Возникает, однако, вопрос: если в стихах о природе главное — человек, а не сама природа, то зачем поэты говорят и пишут о природе, вместо того чтобы писать непосредственно о человеке? Постараемся решить этот отнюдь не праздный вопрос.
В искусстве слова (как, впрочем, и в других видах искусства) существуют два существенно различных способа выражения: прямой и косвенный. Писатель может называть вещи своими именами и может говорить о чем-то не прямо, а иносказательно, так, чтобы читатель сам додумывал то, на что он только указывает ему косвенным образом. Каждый из этих способов имеет свои достоинства. Однако с художественной точки зрения второй способ в некотором смысле оказывается более предпочтительным. Предпочтительным — потому что не исчерпывает темы до конца, оставляет простор читательскому воображению, как бы приглашает читателя мыслить. Процесс чтения в таком случае становится более активным, он превращается в известной степени в процесс сотворчества. Косвенный способ выражения оказывается потенциально более образным, ибо он приводит в движение психологический механизм ассоциаций и аналогий.
В. Одоевский писал в романе «Русские ночи»: «Ты знаешь мое неизменное убеждение, что человек если и может решить какой-либо вопрос, то никогда не может верно перевести его на обыкновенный язык. В этих случаях я всегда ищу какого-либо предмета во внешней природе, который бы по своей аналогии мог служить хотя приблизительным выражением мысли».

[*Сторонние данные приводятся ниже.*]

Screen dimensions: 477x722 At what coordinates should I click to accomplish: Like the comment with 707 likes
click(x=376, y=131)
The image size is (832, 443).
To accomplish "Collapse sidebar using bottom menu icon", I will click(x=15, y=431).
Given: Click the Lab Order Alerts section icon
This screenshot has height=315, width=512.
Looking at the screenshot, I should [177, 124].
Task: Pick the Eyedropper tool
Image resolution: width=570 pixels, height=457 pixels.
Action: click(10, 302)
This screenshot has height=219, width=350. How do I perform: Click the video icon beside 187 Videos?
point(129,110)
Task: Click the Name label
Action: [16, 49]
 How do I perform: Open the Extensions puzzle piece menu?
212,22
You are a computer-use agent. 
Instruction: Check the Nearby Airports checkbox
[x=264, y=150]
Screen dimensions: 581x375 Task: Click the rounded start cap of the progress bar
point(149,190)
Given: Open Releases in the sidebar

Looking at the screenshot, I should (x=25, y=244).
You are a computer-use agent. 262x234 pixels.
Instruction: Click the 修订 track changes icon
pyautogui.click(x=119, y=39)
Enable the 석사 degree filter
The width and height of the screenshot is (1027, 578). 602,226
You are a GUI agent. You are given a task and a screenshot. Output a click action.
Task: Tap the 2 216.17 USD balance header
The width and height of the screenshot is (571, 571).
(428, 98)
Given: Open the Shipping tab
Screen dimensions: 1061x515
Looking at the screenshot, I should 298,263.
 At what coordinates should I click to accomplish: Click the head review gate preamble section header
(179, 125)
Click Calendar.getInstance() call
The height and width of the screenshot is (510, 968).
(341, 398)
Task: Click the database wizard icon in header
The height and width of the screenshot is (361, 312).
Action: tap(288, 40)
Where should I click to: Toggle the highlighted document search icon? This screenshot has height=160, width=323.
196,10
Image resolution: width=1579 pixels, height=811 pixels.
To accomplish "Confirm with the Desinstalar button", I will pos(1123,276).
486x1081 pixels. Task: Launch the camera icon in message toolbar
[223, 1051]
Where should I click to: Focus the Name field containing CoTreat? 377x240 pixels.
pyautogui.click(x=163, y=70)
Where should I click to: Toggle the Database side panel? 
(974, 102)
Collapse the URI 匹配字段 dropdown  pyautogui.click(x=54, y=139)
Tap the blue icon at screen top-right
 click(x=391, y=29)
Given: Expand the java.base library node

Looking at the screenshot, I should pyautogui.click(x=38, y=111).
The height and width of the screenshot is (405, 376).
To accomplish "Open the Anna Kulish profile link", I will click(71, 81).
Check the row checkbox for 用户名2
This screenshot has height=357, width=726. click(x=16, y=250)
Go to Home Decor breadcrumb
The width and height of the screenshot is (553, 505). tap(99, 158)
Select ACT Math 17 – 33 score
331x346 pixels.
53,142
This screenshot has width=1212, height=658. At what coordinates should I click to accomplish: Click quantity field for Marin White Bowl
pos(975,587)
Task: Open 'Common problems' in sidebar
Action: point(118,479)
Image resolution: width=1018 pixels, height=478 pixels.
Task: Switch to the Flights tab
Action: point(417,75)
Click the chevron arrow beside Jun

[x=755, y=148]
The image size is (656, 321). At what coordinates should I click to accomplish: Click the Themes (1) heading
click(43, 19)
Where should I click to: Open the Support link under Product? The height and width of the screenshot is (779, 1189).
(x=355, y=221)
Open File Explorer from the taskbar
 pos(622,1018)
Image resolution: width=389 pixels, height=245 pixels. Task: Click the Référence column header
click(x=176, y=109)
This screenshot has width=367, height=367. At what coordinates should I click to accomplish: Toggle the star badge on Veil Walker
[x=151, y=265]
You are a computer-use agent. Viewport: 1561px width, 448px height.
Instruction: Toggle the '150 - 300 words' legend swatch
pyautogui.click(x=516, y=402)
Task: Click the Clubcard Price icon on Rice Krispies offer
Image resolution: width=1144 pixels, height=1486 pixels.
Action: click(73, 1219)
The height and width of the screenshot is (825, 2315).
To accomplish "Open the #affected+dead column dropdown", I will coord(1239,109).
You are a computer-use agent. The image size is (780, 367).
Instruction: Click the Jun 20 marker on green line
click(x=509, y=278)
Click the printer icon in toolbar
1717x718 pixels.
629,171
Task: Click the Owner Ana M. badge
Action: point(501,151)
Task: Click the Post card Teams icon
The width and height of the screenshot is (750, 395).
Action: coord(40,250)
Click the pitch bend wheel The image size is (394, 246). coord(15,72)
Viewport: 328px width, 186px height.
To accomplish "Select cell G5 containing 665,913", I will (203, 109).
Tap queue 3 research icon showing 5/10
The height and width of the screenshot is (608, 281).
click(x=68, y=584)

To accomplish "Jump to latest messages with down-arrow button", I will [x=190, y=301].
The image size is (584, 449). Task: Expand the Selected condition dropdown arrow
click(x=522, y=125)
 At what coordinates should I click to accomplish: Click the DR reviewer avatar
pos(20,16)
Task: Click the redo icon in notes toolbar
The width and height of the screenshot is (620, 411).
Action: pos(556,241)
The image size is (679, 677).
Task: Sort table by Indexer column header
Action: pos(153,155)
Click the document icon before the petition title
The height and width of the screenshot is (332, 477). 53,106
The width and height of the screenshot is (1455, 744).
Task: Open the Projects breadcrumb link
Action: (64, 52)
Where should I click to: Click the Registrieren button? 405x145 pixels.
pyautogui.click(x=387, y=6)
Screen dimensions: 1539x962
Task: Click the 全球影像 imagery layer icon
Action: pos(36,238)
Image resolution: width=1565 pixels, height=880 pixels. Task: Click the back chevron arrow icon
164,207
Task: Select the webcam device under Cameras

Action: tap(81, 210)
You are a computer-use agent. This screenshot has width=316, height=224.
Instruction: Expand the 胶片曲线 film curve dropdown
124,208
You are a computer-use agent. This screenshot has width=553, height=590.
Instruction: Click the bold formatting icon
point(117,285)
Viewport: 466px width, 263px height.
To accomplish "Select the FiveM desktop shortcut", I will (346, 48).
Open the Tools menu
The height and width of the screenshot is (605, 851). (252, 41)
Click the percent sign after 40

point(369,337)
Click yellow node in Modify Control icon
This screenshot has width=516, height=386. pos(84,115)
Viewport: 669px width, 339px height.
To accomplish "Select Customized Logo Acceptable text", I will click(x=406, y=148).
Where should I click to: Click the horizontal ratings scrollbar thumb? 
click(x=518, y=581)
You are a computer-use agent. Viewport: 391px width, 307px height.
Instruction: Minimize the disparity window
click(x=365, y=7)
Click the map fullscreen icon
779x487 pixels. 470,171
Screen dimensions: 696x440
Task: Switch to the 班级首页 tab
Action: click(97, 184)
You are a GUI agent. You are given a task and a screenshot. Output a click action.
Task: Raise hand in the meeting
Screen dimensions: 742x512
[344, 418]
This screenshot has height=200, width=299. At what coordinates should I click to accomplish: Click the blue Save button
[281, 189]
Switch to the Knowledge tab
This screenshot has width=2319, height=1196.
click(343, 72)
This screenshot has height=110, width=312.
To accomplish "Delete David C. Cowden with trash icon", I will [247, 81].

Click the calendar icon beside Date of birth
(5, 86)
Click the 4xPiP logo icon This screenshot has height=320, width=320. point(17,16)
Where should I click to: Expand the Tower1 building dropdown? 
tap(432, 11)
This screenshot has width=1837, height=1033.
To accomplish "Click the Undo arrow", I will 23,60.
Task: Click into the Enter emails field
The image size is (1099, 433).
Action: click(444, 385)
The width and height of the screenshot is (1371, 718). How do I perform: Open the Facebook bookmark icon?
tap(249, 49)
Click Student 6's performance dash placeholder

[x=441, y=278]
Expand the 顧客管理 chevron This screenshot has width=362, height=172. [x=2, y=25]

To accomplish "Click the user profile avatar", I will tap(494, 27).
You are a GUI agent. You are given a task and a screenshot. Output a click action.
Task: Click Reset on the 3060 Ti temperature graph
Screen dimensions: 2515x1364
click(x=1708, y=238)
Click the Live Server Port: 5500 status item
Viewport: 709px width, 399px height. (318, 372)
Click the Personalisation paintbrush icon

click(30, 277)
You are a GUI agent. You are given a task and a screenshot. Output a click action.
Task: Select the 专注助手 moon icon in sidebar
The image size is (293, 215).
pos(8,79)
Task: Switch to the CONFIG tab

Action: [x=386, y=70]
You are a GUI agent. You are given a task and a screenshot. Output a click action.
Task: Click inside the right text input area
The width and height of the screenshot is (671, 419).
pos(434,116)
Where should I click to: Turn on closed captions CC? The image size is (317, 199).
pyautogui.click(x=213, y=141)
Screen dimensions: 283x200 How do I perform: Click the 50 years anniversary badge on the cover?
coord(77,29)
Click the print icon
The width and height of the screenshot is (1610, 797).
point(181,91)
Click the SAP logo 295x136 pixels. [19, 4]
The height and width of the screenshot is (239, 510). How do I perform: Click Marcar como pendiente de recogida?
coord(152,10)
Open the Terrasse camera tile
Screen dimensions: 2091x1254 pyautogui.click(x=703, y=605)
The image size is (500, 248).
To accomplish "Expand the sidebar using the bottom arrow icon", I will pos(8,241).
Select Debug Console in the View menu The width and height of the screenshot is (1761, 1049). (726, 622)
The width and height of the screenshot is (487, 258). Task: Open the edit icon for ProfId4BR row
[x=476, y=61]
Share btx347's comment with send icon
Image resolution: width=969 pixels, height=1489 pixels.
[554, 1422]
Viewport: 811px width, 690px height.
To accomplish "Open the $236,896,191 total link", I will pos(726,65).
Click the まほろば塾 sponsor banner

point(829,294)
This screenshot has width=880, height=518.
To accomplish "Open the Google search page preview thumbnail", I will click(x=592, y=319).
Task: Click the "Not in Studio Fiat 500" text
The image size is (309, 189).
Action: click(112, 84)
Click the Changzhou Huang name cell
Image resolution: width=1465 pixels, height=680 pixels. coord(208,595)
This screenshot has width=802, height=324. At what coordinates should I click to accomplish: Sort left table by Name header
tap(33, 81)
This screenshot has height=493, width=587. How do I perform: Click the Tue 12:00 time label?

Эти слова В. Одоевского в какой-то мере объясняют, почему поэты так тяготеют к описаниям природы. Пейзажные стихи могут быть родом аналогий и языком аналогий. В них в таких случаях говорится о природе, но по аналогии читатель воспринимает это и как слово о человеке — о самом сокровенном в человеке.
Чтобы пояснить эту мысль, приведу пример из другой области словесного искусства. Вспомним пьесу Чехова «Дядя Ваня». Ее герой, доктор Астров, только что навсегда распрощался с Еленой Андреевной, в которую влюблен. Он подходит к географической карте, машинально рассматривает ее и произносит: «А должно быть, в этой самой Африке теперь жарища — страшное дело!»
При чем тут Африка? Какое отношение к тому, что чувствует Астров, имеет африканский климат? Прямого отношения, разумеется, не имеет. Но слова Астрова об Африке по аналогии, по тончайшим ассоциациям говорят нам о внутреннем состоянии героя. Их истинное, глубокое значение мы воспринимаем не прямо и не в строго намеченных логических рамках, но по свободной, своего рода музыкальной аналогии.